Bottom line: This is a double blind, multicentre, prehospital trial of TXA for patients with severe trauma and predicted trauma induced coagulopathy. There was no difference in the primary outcome of 6 month survival with good functional status. However, these results are probably not enough to overrule the CRASH2 trial, and therefore I don’t think practice should (or will) change based on this trial. 

Unconditional cash transfers reduce homelessness

Dwyer R, Palepu A, Williams C, Daly-Grafstein D, Zhao J. Unconditional cash transfers reduce homelessness. Proc Natl Acad Sci U S A. 2023 Sep 5;120(36):e2222103120. doi: 10.1073/pnas.2222103120. Epub 2023 Aug 29. PMID: 37643214

Although I think we all now recognize the fundamental importance of social determinants of health, I don’t think emergency medicine has found a way to adequately integrate this into our care. That is a shame, considering the huge amount of effort we put into things like tetanus shots or TXA therapy that have tiny (or nonexistent) benefits. The massive benefits and limited harms of social interventions are better than almost any therapy we provide in emergency medicine. People get incredibly upset about a 20 minute delay to antibiotics in sepsis, but then turn around and discharge an unhoused individual to the street with no support. (Yes, I am as guilty as you are.)

Unfortunately, despite widespread positive reporting in the media, this study is somewhat disappointing. (The general rule still applies: scientific reporting in the lay media will essentially always be wrong). This is a cluster randomized trial with 4 groups looking at unconditional cash transfers, motivational training, and coaching for unhoused individuals. Ultimately, their pre-registered outcomes looking at cognitive function and subjective wellbeing were all negative, so scientifically we should probably stop there. However, I would not have considered those to be the most important outcomes if I was designing this trial. People given the money spent 99 fewer days homeless and 55 more days in stable housing. They spent more money, but there was no difference in spending on ‘temptation goods’ such as drugs, alcohol, and cigarettes. Overall, by reducing total nights spent in shelters, the unconditional cash transfers would have actually saved society money. Of course, all of those statements are based on exploratory analyses, and so should be considered hypothesis generating only.

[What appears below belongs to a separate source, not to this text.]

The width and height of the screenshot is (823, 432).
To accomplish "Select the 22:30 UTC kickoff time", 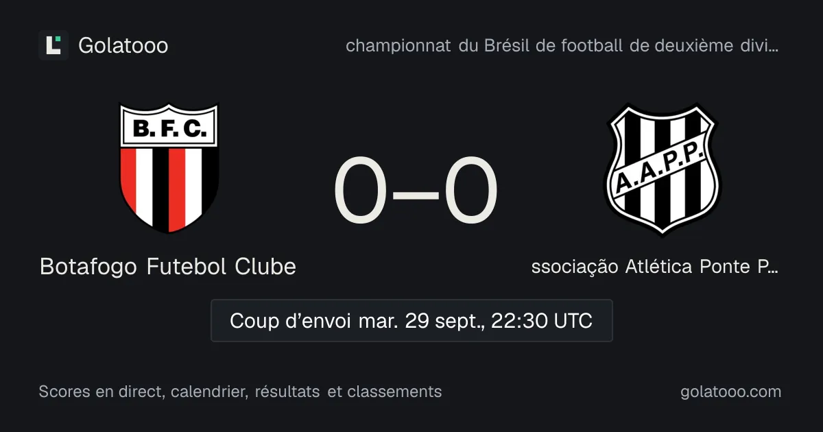I will (x=542, y=320).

There are multiple limitations to this specific study. They only looked at individuals homeless for less than 2 years, with nonsevere levels of substance use, alcohol use, and mental health symptoms. They lost about half of eligible individuals to follow-up. It is a small study, and it is unclear whether $7500 is the ideal amount of money, especially in a city with as high a cost of living as Vancouver.

Full appraisal here.

Bottom line: Despite being widely reported as positive in the media, this was a negative study with some interesting secondary analyses. This is a very important topic for almost every emergency department, and warrants intensive research. (If we run another RCT looking at vitamins in sepsis when we could spend that money on research like this, we should seriously question the morals of the entire medical community.)

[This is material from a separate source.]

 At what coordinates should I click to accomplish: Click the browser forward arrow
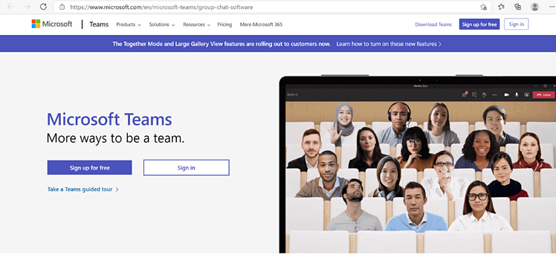(27, 7)
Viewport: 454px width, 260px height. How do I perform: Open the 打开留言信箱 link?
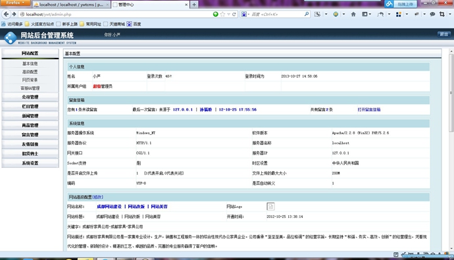tap(369, 109)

Delayed sequence intubation

Bandyopadhyay A, Kumar P, Jafra A, Thakur H, Yaddanapudi LN, Jain K. Peri-Intubation Hypoxia After Delayed Versus Rapid Sequence Intubation in Critically Injured Patients on Arrival to Trauma Triage: A Randomized Controlled Trial. Anesth Analg. 2023 May 1;136(5):913-919. doi: 10.1213/ANE.0000000000006171. Epub 2023 Apr 14. PMID: 37058727

Delayed sequence intubation is a concept developed by Scott Weingart. I imagine everyone has heard about it, but it is basically the use of ketamine for procedural sedation with the procedure being preoxygenation. (It is a technique to allow adequate preoxygenation of agitated patients.) I believe this is the world’s first RCT of DSI. They randomized 200 adult trauma patients needing intubation to either DSI or RSI. Their primary outcome of peri-intubation hypoxia (oxygen saturation less than 93%) was significantly better with DSI (8% vs 25%, p<0.001). First pass success was higher with DSI (83% vs 69%, p=0.02) Airway related adverse events were not statistically different, but favoured DSI (9% vs 16%). There were no cardiac arrests or episodes of hypotension in this trial.

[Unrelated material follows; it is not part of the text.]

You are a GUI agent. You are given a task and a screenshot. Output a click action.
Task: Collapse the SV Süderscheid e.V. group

There are many problems with this study. It is small, single-centred, and unblinded. First pass success is much lower than I would expect, perhaps because it was trainees using direct laryngoscopy. They retrospectively excluded patients who had unanticipated difficult airways, but these patients might be very important in understanding the impacts of DSI. Selection bias is an issue. On the other hand, they used DSI in all comers, which should limit its efficacy (because the true benefit should be seen only in the subset who are difficult to pre-oxygenate).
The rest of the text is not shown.